Laurent Petitmangin, dans ce premier roman fulgurant, dénoue avec une sensibilité et une finesse infinies le fil des destinées d'hommes en devenir.
Ce livre est récompensé par le prix Stanislas 2020.
Notre chronique
Un premier roman sur le deuil, la transmission, la perte de repères dans un monde qui n’a plus de sens pour des jeunes en pleine construction. Ce qu’il faut de nuit est l’histoire de la chute libre de Fus, jeune homme perdu à la suite du décès de sa mère, qui s’accroche à des soutiens et militants actifs de Marine Le Pen. Le père de Fus ne le soutient pas, lui qui a toujours été de gauche. Il le désavoue et refuse même de lui parler, mais un jour tout bascule… Les liens parentaux seront-ils assez forts pour que ce père accablé soit à la hauteur du drame qui peut-être aurait pu être évité ?
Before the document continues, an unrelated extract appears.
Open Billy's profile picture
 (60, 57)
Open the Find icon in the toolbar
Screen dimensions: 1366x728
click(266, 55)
« Quand je regarde Fus jouer, je me dis qu’il n’y a pas d’autre vie, pas de vie sur cette vie. Il y a ce moment avec les cris des gens, le bruit des crampons qui de collent et se décollent de l’herbe, le coéquipier qui râle, qu’on ne trouve pas assez tôt, pas assez en profondeur, cette rage gueulée à fond de gorge quand ils marquent ou prennent le premier but. Un moment où il n’y a rien à faire pour moi, un des seuls instants qui me restent avec Fus. Un moment que je ne céderais pour rien au monde, que j’attends au loin dans la semaine. Un moment qui ne m’apporte rien d’autre que d’être là, qui ne résout rien, rien du tout. »
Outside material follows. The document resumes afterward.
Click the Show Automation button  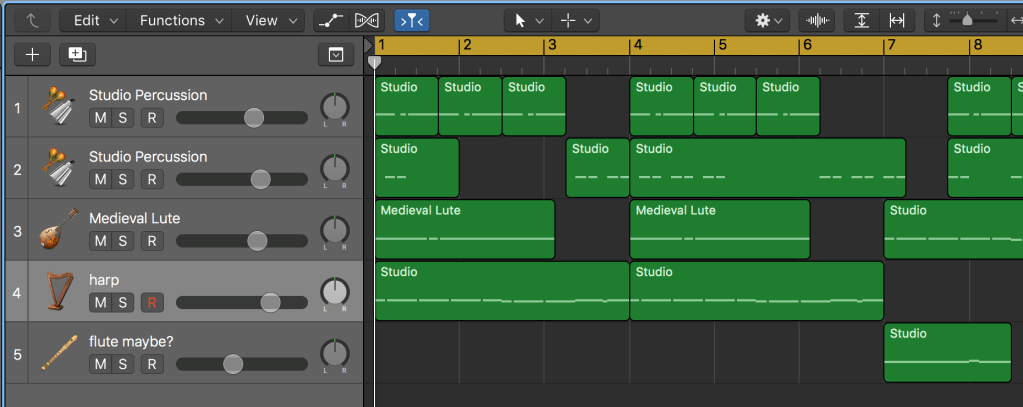328,20
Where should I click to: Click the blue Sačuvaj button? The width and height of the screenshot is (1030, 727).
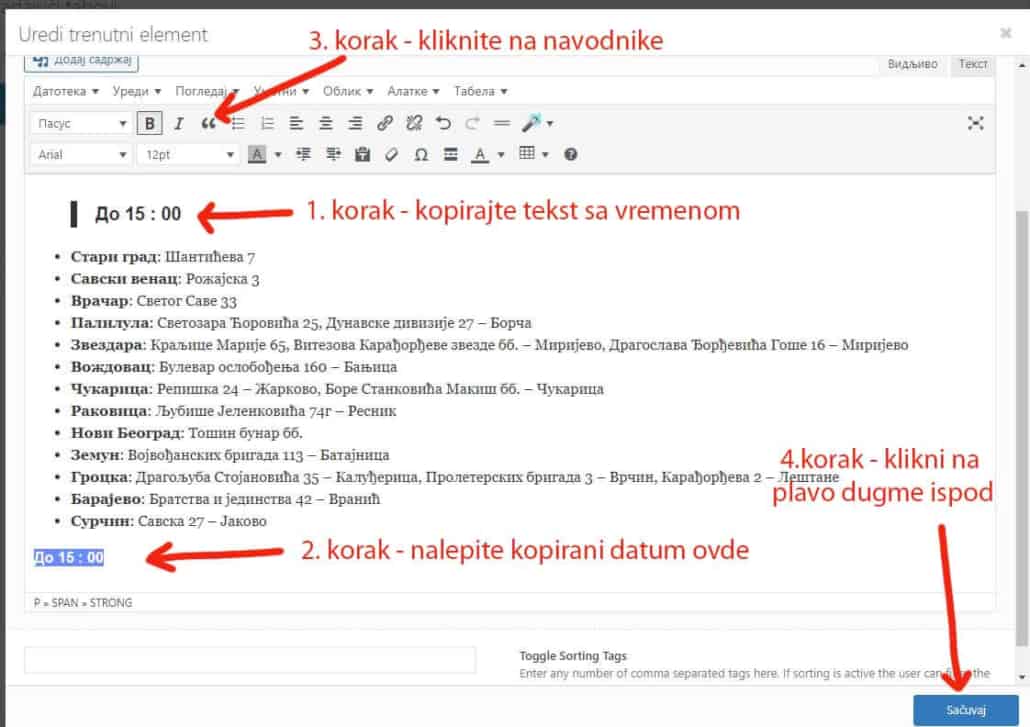(965, 710)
Peut-on tout accepter de ses enfants ? On ne les met pas au monde pour qu’ils marchent dans nos pas, mais comment accepter de bonne grâce qu’ils aillent à l’opposé ? Ils se construisent dans la conformité ou dans l’opposition : choix alimentaires ou préférences sexuelles, exils délibérés, conduites à risque, rejet de la voie tracée dans les études ou le travail, et, aux extrêmes, dérives sectaires et engagements catastrophiques : tout est bon pour faire sécession et affirmer sa nouvelle identité, avec ou sans révolte affichée d’ailleurs. Une nouvelle identité, c’est bien ce que Fus essaie de recomposer (lui qui peut dire « je fus... mais cela est bien fini ») après la disparition de sa mère, pivot de son existence. (Faut-il voir en Marine Le Pen une nouvelle figure maternelle qui fait désormais défaut ?) Dans un repositionnement par rapport au père, moins fort dans son chagrin, et une certaine rivalité vis-à-vis du petit frère (par ailleurs indéfectible allié) plus conforme à ce qu’on attend de lui.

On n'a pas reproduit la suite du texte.